Friday, April 1, 2011

Waiting

You'd think I'd know better by now. I do know better--I've resisted all attempts to move the due date closer; when the doctor says, "Could happen any time," I plug my ears and hum "Battle Hymn of the Republic;" when friends tell me they think I'll go early, I change the subject to how they think the Padres will fare this year. Psychologically, I know it is best for me to think that that baby will come two weeks after the due date. And yet, when the pre-contraction contractions kick in, I am the one getting prematurely excited. I think, "Well, maybe," and then just end up grumpily resetting all my psychological defenses.

Meanwhile, life plugs along without worrying about baby's timetable. The 17-year-old pulls an almost all-nighter for a gigantic AP project, waking me up at four, curse him, to tell me his plan. The fifteen-year-old falls dead asleep on the couch for five hours in the afternoon because he is growing like a weed and needs his beauty rest. The thirteen-year-old wrestles at school, bikes home, eats several pounds of food, and dashes off to rugby practice. The ten-year-old makes earrings, since she has no homework, then goes off to basketball, which is only an acceptable way to pass her time if one of her friends is there. The nine-year old and five-year-old, also known as flint and steel, play together happily, much to mother's surprise and delight, before starting their homework.

At least waiting for baby does have a predetermined end, unlike many things we wait for and chew our nails over in life. In two weeks, one way or another, I will be able to tie my own shoes again, walk without a waddle, and switch to my other side in bed without a three point turn.

Wednesday, March 23, 2011

This is no time to panic!

Actually, two weeks away from the big day, give or take, is the perfect time to panic. This is the time one remembers there is only one way out of the pregnancy, and that is through the valley of the shadow of death. I awoke at 3:30 this morning (to visit the bathroom, of course), but I couldn't get back to sleep for the sense of impending doom. I remember all too well all the sensations of labor and delivery, and spent an hour and a half arguing with myself about whether I could do it again without the epidural. Scratch that, I know I can do it again. The question is, do I want to do it again.

Noah's was the only delivery where I decided that an epidural was the way to go--Macon was an emergency C-section, and the other four were natural, no-drug deliveries. (Since Noah learned this, he tells everyone that I took drugs when I was pregnant with him. That usually raises a few eyebrows.) I didn't particularly like the epidural; it made me feel weepy and needy. I did not mind placidly watching basketball, however, as I waited for transition to be over. That part was okay.

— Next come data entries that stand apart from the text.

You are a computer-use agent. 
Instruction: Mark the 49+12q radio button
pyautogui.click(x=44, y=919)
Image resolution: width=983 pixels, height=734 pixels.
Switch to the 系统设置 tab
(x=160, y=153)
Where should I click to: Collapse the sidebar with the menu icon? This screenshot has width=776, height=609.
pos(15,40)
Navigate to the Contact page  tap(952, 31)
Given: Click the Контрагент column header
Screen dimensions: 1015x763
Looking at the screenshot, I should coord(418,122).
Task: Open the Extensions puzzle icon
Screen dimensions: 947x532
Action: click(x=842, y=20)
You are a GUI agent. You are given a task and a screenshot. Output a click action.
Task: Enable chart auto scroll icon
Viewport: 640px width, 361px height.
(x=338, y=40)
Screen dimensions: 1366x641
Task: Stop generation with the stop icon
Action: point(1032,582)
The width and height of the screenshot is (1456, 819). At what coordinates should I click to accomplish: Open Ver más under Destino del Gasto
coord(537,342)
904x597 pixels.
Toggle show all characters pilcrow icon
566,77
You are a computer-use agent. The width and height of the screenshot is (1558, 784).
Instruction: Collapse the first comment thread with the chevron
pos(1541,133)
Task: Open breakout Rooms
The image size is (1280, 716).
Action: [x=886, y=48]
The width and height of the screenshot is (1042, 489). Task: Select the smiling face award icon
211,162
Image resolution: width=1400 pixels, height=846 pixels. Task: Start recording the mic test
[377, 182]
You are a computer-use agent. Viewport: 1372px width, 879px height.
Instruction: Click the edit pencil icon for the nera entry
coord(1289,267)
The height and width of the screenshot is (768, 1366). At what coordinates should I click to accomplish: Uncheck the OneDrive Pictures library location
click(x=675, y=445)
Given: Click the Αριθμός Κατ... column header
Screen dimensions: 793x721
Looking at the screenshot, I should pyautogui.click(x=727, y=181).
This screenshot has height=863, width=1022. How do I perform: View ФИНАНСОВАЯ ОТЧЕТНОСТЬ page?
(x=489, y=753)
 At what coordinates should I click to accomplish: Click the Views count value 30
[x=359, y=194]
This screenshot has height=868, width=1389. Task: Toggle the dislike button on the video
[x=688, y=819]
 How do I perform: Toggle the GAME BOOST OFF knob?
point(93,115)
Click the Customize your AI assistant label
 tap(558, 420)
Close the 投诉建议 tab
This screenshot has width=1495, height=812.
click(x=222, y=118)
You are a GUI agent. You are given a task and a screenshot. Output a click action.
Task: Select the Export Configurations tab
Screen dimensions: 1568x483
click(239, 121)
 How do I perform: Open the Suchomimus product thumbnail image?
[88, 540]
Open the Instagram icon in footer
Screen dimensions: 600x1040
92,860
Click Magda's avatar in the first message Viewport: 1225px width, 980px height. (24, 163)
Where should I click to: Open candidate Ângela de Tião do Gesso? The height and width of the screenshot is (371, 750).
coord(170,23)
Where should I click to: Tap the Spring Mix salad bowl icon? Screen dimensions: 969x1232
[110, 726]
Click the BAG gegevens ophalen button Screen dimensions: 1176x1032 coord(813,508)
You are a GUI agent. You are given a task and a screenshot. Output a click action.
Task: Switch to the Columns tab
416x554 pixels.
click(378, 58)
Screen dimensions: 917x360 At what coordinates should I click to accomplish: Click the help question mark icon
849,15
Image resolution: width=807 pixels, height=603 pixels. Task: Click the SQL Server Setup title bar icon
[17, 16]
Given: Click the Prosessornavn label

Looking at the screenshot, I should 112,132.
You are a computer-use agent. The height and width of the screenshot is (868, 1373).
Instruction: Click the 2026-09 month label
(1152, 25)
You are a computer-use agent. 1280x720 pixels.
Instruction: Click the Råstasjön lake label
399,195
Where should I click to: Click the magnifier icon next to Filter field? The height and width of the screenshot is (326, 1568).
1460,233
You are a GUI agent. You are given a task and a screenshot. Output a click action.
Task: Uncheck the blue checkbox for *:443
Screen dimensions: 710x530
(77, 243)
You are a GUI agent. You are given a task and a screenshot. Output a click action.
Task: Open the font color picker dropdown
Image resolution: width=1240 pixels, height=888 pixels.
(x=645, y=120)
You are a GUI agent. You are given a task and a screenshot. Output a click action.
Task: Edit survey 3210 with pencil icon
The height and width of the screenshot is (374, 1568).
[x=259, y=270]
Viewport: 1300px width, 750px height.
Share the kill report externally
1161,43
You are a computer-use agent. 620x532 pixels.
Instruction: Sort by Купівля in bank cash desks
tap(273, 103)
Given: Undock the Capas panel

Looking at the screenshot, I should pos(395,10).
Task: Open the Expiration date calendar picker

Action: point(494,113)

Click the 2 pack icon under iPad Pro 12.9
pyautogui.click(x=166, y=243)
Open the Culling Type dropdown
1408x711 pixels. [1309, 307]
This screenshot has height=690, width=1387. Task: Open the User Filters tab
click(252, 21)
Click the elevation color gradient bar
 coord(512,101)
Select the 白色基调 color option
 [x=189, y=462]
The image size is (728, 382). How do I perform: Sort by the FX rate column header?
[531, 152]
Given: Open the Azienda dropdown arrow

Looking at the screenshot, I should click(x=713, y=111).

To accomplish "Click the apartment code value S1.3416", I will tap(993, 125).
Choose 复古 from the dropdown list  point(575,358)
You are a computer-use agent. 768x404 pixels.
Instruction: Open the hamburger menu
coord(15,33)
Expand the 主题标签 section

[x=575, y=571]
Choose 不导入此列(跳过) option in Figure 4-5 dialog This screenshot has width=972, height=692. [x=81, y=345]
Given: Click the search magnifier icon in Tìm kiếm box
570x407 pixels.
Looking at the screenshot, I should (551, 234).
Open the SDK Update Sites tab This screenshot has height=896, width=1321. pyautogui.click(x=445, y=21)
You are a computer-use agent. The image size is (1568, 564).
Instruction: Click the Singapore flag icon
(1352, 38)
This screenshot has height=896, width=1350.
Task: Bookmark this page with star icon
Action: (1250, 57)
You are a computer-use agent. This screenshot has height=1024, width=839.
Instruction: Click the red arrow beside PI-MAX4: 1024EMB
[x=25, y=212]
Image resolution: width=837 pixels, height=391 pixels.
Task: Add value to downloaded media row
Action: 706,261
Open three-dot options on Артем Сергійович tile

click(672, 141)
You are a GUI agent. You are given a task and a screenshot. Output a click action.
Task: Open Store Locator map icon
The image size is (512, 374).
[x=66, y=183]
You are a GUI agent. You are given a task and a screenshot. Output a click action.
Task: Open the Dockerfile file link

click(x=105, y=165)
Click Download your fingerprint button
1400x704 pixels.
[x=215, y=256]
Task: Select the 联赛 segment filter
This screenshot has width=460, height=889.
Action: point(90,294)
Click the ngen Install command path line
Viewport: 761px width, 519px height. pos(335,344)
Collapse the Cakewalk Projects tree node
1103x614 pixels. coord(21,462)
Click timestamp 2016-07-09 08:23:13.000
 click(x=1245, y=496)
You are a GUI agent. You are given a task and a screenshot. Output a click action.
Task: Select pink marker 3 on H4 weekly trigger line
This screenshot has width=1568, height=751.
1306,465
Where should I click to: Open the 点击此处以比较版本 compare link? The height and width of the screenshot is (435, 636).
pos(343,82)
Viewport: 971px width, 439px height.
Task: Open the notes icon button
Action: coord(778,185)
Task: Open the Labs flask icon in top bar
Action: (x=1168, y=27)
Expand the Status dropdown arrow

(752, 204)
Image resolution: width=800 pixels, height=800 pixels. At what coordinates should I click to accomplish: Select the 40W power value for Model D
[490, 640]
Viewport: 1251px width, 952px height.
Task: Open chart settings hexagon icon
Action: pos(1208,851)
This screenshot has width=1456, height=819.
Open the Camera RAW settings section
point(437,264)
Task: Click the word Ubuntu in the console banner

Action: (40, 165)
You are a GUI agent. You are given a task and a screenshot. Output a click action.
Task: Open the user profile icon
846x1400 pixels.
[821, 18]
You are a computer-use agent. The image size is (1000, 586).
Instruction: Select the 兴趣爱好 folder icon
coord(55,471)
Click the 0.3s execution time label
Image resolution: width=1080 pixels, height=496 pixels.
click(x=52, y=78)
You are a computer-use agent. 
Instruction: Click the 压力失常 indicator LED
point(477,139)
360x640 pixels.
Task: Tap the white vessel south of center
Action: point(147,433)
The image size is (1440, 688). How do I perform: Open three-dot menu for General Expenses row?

What I want to avoid are those last overpowering waves of transition labor and the leg shaking, back-aching, get-that-kid-out pushing phase. One of my labors, after the baby had finally slipped out into someone's waiting hands, I lay back on the pillow and closed my eyes, and stayed there. Some short while later, another well-meaning someone was ready to give me the baby, and I was so exhausted, I didn't particularly want to hold it! Once I opened my eyes, adrenaline and maternal instinct took over, and I was all about the tiny person I had just delivered. But those few minutes of just let me die are what kept me awake last night, dreading it all.